Chez Nest Green, la renégociation est plus courante : « Sur les reprises B2C, nous sommes à 40 % de rénégociation. Dans l’énorme majorité des cas, le client accepte la contre-proposition. Nous suivons le taux de rénégociation par modèle, par opérateur pour être sûr d’être le plus juste avec le client. Nous voulons éviter les déclarations mensongères, mais nous savons également que le client n’est pas un spécialiste », précise l’entreprise. Nest Green ajoute être un des seuls à faire « de la réparation totale. Avec dans certains cas des opérations directement sur la carte mère afin de prolonger la vie du produit au maximum ». C’est une des raisons qui explique pourquoi un reconditionneur doit parfois baisser les prix : pour revendre, il doit réparer.
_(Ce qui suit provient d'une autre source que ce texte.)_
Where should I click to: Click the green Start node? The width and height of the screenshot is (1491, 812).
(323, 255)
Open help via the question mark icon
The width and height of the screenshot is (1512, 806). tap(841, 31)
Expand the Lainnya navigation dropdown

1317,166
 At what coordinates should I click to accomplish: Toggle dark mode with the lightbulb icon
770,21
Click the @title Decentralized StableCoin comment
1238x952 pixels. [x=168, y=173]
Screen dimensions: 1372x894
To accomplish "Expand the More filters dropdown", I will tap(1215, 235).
Pour réparer, il a besoin d’argent.
Quelle solution pour ne pas avoir de mauvaises surprises avec la reprise d’un téléphone ? Tous nos témoins sont unanimes : la reprise en magasin est une valeur sûre. Même Recommerce, par l’intermédiaire de son directeur général, le dit : « Lors de parcours magasin, le prix au client est garanti et le montant tout de suite reversé, il n’y a donc aucune surprise pour le client. Le diagnostic est réalisé avec l’aide d’un vendeur. »
Faut-il totalement renoncer aux reprises en ligne ? Non, car elles présentent plusieurs avantages et sont faciles à mettre en œuvre (et qu’il s’agit aussi d’un geste pour l’environnement). Mais on ne peut que vous inciter à la prudence avant de renvoyer un appareil : des problèmes peuvent subvenir et tout laisse penser que ces litiges sont assez courants.